The Bad-News doctors talk about inter-State loans. The Good-News doctors assure us that the patient will recover on her own, but both prescribe the very same remedy: blood-letting. If Greece is bailed out there will be draconian conditions attached. The country will be forced to reduce its deficit, thereby placing the burden of its recovery squarely on the population, raising the retirement age, cutting salaries of civil servants who, indeed, were protesting yesterday, and then more of the same will follow. If Greece is not bailed out, it’s because the country is considered capable of reducing its deficit on its own, thereby placing the burden of its recovery squarely on the population ...
What’s most remarkable about all this, and it’s too serious to be funny, is that an entire population and its democracy have been taken hostage by the financial markets and speculators and our very own virtuous Europe can find no better solution than to make the hostages pay their own ransom. Because it’s the financial markets and the phenomenal economic crisis — for which they are entirely responsible — that have caused States to indebt themselves more and more. They’re the ones at the root of the torment that racks Europe and the euro, and who are making more and more money out of it. The very same euro, let’s just mention in passing, that was supposed to, if we remember rightly, unite us all in one great single currency under the protective figure of a central European bank, answerable to no-one but expected to steer the ship without quite knowing where it was going. Of course the Greek debt is considerable. Nearly €300bn. But there’s another figure that might put it into context. Public opinion has just discovered credit default swaps, those infamous and juicy insurance contracts against risks run by States, which have themselves become a sophisticated financial product exchanged on world markets. In just one year, the credit default swaps taken out on Greece have doubled and on their own represent a quarter of the national debt. Of course the Greek debt is considerable but apart from the international hedge funds, 45% of this debt can be traced back to the Greek banks themselves which actively take part in this speculation, treating their country like a product.

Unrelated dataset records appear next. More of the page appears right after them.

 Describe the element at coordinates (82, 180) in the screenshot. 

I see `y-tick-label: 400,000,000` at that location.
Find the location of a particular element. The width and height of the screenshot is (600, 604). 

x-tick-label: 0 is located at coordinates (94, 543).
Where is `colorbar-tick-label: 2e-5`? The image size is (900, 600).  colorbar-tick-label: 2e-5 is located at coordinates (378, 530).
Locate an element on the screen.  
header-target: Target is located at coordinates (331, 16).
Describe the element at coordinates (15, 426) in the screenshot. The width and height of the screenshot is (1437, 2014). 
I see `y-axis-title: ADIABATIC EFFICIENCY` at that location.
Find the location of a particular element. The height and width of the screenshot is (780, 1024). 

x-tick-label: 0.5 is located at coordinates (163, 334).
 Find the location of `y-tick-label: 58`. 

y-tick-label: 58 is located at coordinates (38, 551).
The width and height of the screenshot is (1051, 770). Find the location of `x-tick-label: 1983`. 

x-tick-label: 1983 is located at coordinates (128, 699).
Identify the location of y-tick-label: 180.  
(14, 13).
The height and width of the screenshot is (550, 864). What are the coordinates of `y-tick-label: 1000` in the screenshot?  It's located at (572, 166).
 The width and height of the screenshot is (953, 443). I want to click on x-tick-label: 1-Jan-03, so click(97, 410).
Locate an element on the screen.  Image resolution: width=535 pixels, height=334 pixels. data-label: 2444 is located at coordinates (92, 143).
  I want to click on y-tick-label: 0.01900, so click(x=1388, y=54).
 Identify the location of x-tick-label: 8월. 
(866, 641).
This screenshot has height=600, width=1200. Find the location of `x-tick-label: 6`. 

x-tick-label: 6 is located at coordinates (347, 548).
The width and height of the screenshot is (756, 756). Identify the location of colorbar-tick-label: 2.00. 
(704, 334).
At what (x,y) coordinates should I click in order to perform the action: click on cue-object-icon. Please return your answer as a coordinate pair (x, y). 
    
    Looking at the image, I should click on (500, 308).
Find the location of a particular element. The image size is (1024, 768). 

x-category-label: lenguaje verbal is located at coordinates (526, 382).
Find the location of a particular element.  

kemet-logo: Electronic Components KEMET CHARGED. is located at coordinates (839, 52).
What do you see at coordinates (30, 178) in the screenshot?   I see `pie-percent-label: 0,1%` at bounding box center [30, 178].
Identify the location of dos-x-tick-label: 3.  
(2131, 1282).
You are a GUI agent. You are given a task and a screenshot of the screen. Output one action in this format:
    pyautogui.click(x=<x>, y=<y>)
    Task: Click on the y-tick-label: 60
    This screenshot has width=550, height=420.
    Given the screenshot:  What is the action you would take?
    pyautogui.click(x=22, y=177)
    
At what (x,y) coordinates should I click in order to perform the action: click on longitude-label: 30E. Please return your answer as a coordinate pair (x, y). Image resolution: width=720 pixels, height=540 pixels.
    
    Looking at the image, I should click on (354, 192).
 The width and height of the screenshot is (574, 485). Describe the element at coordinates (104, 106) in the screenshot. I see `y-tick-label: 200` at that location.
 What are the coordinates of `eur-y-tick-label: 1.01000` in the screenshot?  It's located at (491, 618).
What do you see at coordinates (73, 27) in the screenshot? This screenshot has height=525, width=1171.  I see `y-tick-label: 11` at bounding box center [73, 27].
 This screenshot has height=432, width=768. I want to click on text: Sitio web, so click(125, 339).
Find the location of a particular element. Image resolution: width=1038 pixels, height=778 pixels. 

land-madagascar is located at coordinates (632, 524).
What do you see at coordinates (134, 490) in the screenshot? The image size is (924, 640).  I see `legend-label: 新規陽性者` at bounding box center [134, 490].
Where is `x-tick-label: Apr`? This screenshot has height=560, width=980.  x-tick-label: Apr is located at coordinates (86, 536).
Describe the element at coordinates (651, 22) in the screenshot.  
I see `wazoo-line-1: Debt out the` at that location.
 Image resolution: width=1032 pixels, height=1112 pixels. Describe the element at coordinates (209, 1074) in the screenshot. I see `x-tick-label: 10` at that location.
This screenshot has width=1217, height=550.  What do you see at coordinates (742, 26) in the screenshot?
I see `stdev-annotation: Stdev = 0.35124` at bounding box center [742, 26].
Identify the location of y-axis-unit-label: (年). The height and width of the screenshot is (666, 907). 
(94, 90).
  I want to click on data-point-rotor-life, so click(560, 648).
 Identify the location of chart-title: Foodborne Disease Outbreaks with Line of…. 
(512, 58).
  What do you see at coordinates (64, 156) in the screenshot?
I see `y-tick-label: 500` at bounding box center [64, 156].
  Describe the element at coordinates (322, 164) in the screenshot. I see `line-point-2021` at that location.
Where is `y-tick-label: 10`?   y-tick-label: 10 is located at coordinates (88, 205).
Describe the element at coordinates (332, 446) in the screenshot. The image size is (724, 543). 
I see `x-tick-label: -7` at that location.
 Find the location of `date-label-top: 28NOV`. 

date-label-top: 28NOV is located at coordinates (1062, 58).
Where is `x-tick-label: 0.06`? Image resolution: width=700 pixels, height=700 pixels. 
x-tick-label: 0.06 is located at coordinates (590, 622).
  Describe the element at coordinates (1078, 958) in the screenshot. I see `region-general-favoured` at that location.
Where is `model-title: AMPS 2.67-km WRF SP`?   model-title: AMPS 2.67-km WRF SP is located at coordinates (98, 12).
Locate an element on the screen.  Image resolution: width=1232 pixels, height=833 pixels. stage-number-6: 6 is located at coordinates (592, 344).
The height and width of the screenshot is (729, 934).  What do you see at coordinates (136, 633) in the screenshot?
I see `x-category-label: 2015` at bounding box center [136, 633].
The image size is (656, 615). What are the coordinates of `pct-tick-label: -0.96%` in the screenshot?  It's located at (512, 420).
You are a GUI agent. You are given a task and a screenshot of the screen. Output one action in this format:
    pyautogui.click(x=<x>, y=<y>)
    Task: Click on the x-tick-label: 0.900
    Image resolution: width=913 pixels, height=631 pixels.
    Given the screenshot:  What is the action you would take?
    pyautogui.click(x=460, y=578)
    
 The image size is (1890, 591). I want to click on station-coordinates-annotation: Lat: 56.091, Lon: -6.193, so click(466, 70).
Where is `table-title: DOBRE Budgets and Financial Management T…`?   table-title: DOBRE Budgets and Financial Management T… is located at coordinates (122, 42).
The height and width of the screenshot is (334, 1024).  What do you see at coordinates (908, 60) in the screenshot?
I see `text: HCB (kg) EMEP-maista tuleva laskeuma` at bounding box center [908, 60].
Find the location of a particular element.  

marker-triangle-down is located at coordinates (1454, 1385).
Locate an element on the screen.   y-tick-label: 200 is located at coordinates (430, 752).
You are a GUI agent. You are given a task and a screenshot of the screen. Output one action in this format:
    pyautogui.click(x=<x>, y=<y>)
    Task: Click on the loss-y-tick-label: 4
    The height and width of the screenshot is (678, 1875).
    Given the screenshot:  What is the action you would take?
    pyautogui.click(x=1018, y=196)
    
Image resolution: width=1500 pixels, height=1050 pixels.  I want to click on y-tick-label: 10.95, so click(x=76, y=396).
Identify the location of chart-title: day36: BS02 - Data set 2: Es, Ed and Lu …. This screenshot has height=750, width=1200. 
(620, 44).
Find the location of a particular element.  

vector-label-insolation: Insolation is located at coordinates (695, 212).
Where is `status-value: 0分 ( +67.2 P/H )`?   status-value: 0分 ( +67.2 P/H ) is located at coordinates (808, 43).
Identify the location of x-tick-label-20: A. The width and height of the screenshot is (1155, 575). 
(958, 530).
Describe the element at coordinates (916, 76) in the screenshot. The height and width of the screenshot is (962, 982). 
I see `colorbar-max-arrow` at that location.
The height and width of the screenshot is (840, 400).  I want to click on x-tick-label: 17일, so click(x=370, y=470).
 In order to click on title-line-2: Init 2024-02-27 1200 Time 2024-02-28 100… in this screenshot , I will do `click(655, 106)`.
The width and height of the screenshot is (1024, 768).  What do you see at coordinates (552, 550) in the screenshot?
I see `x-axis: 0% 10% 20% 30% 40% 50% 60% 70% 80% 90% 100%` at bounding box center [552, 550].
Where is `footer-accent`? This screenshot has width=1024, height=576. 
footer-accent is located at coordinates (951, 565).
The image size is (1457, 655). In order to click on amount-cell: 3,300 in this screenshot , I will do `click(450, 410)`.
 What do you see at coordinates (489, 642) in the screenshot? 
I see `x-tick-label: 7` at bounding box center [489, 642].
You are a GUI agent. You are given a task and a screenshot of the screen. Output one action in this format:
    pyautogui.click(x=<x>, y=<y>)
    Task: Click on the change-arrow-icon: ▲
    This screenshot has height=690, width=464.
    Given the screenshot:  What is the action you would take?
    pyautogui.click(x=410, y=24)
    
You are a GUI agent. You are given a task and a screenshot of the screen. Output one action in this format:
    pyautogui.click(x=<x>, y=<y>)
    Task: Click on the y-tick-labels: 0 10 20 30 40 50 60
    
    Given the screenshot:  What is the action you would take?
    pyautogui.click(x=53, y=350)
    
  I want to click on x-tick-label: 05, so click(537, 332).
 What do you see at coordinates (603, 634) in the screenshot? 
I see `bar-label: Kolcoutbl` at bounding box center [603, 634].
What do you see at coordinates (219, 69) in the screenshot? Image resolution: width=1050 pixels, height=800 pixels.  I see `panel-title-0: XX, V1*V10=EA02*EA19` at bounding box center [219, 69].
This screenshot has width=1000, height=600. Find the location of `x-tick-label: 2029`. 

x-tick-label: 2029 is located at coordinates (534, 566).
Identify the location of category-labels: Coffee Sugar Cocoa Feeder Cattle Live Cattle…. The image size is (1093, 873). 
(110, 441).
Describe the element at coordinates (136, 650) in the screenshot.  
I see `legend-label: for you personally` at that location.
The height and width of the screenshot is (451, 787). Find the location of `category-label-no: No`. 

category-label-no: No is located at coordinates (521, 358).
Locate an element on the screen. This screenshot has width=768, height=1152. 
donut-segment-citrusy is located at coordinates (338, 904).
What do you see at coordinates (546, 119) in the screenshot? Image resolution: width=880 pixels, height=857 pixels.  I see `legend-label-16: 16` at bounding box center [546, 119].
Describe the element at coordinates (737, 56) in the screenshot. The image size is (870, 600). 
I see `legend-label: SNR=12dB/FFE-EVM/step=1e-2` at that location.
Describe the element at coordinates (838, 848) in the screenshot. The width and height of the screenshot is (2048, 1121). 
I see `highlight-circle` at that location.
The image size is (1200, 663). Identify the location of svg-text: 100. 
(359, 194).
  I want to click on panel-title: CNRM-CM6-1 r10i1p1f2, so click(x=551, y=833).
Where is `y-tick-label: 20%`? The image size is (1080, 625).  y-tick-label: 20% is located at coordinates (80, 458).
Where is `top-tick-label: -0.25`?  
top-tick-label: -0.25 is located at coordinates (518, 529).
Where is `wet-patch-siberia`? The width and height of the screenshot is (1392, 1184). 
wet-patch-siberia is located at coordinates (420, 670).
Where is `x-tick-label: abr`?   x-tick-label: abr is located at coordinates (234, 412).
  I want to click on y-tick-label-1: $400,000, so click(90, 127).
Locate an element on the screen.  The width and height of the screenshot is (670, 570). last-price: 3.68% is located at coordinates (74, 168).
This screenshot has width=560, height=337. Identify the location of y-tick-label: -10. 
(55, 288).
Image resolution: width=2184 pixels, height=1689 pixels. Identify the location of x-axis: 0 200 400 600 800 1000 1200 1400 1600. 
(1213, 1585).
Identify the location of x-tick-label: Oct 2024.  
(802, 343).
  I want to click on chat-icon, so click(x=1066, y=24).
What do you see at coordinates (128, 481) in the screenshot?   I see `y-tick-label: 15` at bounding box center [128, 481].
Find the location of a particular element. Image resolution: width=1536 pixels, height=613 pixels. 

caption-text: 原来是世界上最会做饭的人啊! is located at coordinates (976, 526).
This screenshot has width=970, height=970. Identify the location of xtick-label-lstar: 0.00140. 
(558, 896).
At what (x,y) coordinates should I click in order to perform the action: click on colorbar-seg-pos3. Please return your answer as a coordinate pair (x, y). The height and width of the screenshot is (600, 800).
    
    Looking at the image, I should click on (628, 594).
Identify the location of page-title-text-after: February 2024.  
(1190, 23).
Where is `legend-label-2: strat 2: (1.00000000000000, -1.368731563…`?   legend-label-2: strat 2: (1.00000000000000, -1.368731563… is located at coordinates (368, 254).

But Greece, as we know, isn’t the only ailing patient in Europe. Portugal, Ireland, Spain, Italy, they’re all under the sword of Damocles of the famous marking agencies that hand out plus and negative points to the assiduous students of globalized capitalism. On Tuesday in France the Court of Audit expressed concern about the French debt and recommended ... raising the age of retirement, cutting back the number of civil servants, raising social contributions .... A familiar tune. Everything that the Head of State and his government will be putting into place with indecent haste after the regional elections. Yet there are alternatives. In France, by going back on the tax shield and the billions in exonerations for businesses, extending the base of social contributions to financial income, and taxing this same income. In Europe, with a quite different role for the Central Bank to help development in the member States, in public services, with interest rates to discourage speculation .... You have to choose: capitalism or the people? You can’t serve two masters at the same time.